Los Angeles Stay-At-Home Orders Will ‘With All Certainty’ Extend Into July

Los Angeles Stay-At-Home Orders Will ‘With All Certainty’ Extend Into July

  • By michael@cvcteam.com
  • |

The stay-at-home orders, initially issued in March and still in place in Los Angeles, are fully expected to be extended for the next three months, according to the county’s public health director, Barbara Ferrer.

More than 240,000 of L.A. County’s 10 million residents have been checked for the virus and roughly 12% — more than 32,000 — have tested positive.

Confirmed cases and deaths in Los Angeles have continued to rise, while other regions in California have seen a decline.

On Monday, the county reported that 566 people tested positive for the virus, with 39 fatalities, bringing the death toll to 1,570.

L.A. County’s death count accounts for more than 50% of the state’s total (statewide, there have been 69,417 confirmed cases, with 2,789 deaths).

All county residents, regardless of symptoms, are allowed to be tested for free at sites run by the city Los Angeles, a first for a major U.S. city.

County officials have said they plan to reopen beaches as early as Wednesday morning, albeit with restrictions, including closed parking lots, piers and boardwalks.

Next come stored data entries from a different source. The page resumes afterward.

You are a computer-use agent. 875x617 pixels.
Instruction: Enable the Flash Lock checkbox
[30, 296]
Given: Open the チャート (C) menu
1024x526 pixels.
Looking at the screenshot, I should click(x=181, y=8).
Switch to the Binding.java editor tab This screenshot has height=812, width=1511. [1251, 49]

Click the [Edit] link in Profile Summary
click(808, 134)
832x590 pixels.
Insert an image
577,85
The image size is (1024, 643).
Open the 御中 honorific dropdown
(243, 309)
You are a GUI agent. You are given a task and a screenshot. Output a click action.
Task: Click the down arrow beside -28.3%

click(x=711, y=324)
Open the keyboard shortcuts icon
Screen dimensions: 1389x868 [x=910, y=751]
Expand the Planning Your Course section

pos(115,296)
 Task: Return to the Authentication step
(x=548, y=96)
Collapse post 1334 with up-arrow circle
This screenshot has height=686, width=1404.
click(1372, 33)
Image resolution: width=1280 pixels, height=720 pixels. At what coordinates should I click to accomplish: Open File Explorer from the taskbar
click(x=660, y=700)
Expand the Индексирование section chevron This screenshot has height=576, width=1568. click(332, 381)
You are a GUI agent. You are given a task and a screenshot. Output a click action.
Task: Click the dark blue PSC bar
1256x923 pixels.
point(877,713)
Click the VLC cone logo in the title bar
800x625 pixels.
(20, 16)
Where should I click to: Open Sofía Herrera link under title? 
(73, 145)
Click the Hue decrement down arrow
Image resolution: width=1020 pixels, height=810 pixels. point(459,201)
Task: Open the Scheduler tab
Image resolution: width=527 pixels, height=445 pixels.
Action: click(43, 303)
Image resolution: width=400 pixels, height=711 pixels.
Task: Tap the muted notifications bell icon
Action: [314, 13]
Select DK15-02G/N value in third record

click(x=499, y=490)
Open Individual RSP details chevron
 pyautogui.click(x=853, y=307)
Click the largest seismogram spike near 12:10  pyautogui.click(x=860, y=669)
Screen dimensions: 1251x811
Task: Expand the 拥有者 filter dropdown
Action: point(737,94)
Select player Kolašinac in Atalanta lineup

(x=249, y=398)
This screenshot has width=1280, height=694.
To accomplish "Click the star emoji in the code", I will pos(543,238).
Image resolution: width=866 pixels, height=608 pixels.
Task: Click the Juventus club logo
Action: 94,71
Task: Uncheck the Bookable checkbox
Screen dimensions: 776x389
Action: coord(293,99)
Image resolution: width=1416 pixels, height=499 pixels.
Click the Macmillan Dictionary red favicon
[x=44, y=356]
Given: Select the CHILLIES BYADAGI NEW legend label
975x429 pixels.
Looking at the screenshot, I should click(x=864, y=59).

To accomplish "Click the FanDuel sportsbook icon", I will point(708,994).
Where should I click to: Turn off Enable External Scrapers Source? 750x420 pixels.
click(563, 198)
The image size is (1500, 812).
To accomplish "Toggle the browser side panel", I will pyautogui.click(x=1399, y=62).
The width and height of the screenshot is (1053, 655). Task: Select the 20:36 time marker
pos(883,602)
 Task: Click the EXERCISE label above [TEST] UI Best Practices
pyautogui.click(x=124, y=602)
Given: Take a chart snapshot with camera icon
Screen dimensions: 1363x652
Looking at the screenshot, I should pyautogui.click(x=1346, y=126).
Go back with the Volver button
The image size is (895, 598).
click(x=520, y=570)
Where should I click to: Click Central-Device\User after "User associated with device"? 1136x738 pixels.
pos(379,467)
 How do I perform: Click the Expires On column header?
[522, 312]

“Our hope is that by using the data, we’d be able to slowly lift restrictions over the next three months,” Ferrer, the county’s top public health official, said during a Board of Supervisors meeting Tuesday. She added that stay-at-home orders would only be amended if there was a “dramatic change to the virus and tools at hand.”

Key background

Earlier on Tuesday, Dr. Anthony Fauci, director of the National Institute of Allergy and Infectious Diseases, told a Senate Health, Education, Labor and Pensions committee via videoconference that the U.S. does not have the coronavirus outbreak “completely under control,” and that the national death toll is “likely higher” than the reported total of 80,000. Fauci also addressed the feasibility of students potentially returning to college campuses in August (a significant concern in Los Angeles), stating, “the idea of having treatments available, or a vaccine, to facilitate the reentry of students into the fall term would be something of a bit of a bridge too far.”